Y este mes paralizaron el tránsito de miles de viajeros, al destrozarse tramos de pista asfáltica, por huaicos originados por las primeras lluvias del fenómeno El Niño.
Los primeros trazos y diseños de la vía más importante del país, los iniciaron ingenieros de la Dirección de Fomento del Ministerio de Fomento, en el año 1929, cuando el gobierno de Leguía expiraba. Imaginemos por un instante, las graves deficiencias incurridas por aquellos pioneros de la ingeniería peruana, por la carencia obligada de las bondades científicas y tecnológicas que gozan, un siglo después, nuestros ingenieros del siglo XXI.
Deficiencias que explican los por qué ese tramo de 160 kilómetros es un calvario para los 6 mil choferes que lo transitan diariamente, transportando, en promedio, 45 mil pasajeros o 92 mil toneladas de carga.
Con motivo de los destrozos que paralizaron el tránsito vehicular entre Chala y Ocoña, la presidenta Fujimori anunció paliativos de ocasión para superar los destrozos de la vía y sus consecuencias, desperdiciando la ocasión para anunciar al país el inicio de soluciones integrales que reduzcan al mínimo la pérdida de vidas humanas y eviten los huaicos y derrumbes de cerros, tan frecuentes durante los 90 años que tiene ese tramo carretero.
Durante el segundo gobierno del presidente Alan García, se construyó la autopista entre Chincha e Ica. Los 98 kilómetros demandaron una inversión de 127 millones de dólares. En el supuesto de que el tramo de 160 kilómetros de autopista de 4 carriles entre Chala y Ocoña demandasen una inversión superior al 25 %, el costo del tramo sumaría 260 millones de dólares. Con un peaje más reducido que el que se cobra actualmente en el kilómetro 68 de la Panamericana sur, en 6 años estaría pagada la inversión.
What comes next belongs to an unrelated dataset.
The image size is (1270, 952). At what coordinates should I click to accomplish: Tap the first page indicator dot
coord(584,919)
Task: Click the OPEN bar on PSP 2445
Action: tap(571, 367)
La tecnología existente, apoyada por la inteligencia artificial, podría demandarle al gobierno, poco más de un año para tener listos los estudios definitivos y demostrarnos que en 5 años es factible inaugurar el tramo de autopista de 160 kilómetros, compatible con el siglo XXI. Y luego, sumar otros tramos hasta que toda la Panamericana sea una autopista.
Los especialistas consideran que un nuevo tramo entre Chala y Ocoña reduciría en una hora el viaje de 6 mil vehículos que transitan por la Panamericana sur, además de mejorar sus niveles de seguridad.
Invertir en carreteras eficientes constituye un pilar sustantivo para el desarrollo integral del país, como lo es, invertir en escuelas con todos sus servicios.